Pendant with the Virgin and Child

Spanish

On view at The Met Fifth Avenue in Gallery 540

The stiff, hieratic images of the Virgin and Child can be compared to those of several jewels known to have come from the treasury of the Cathedral of the Virgin of the Pillar in Saragossa, Spain.[1] The Saragossa Virgins stand on distinctive pillar supports, however; this Virgin also differs from them in that she wears a red robe rather than a blue one and has a large red ruby embedded in the back of her star-covered mantle. These distinctive features originally may have served to identify her with another Spanish shrine.

It is probable, however, that this jewel was made for quite a different purpose, for the crescent moon on which this Virgin stands identifies her as the Madonna od the Immaculate Conception.
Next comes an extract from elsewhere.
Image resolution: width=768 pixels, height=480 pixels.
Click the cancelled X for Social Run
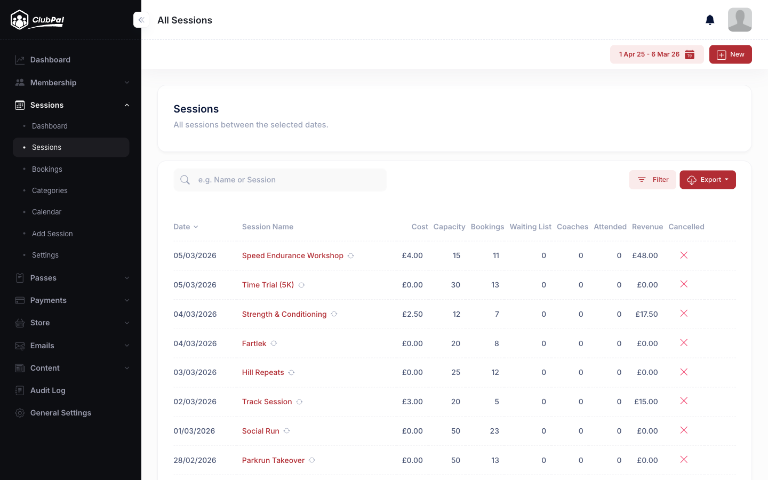(x=684, y=430)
Priscilla E. Muller has called attention to the proliferation in sixteenth-century Spain of confraternities formed to promoted acceptance of the Immaculate Virgin as dogma.[2] These confraternities reach their greatest influence in the second decade of the seventeenth-century, when gold images of the Virgin were worn as emblems by confraternity members.
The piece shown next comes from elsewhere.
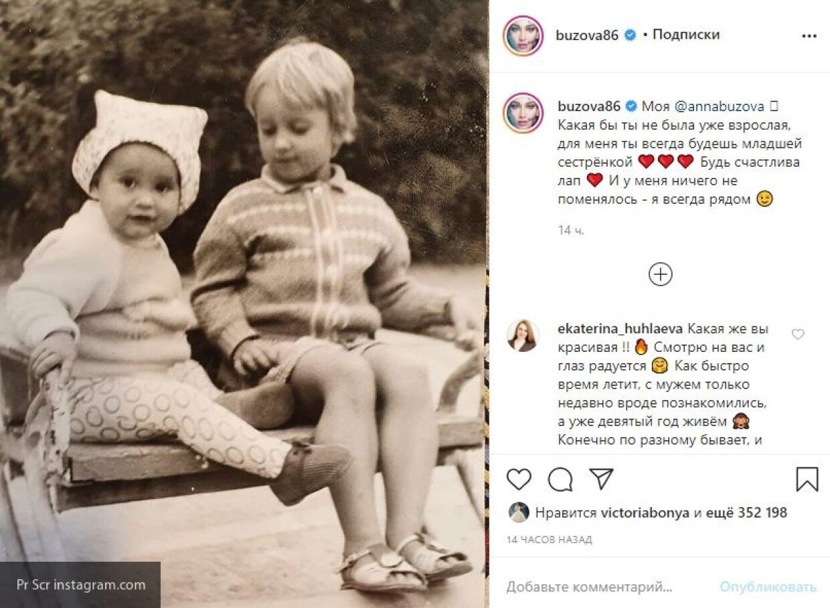This screenshot has width=830, height=608.
Task: Click buzova86 avatar beside caption
Action: pos(523,112)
[Clare Vincent, The Jack and Belle Linsky Collection in the Metropolitan Museum of Art, New York, 1984, p. 184, no. 102]

Footnotes:
[1] Princely Magnificence: Court Jewels of the Renaissance, 1500–1630 (exhib. cat.), London, Victoria and Albert Museum, 1980, p. 80, figs. 104, 107, pp. 82–83, nos. 104, 107.

[2] P. E. Muller, Jewels in Spain, 1500–1800, New York, 1972, pp. 120–33.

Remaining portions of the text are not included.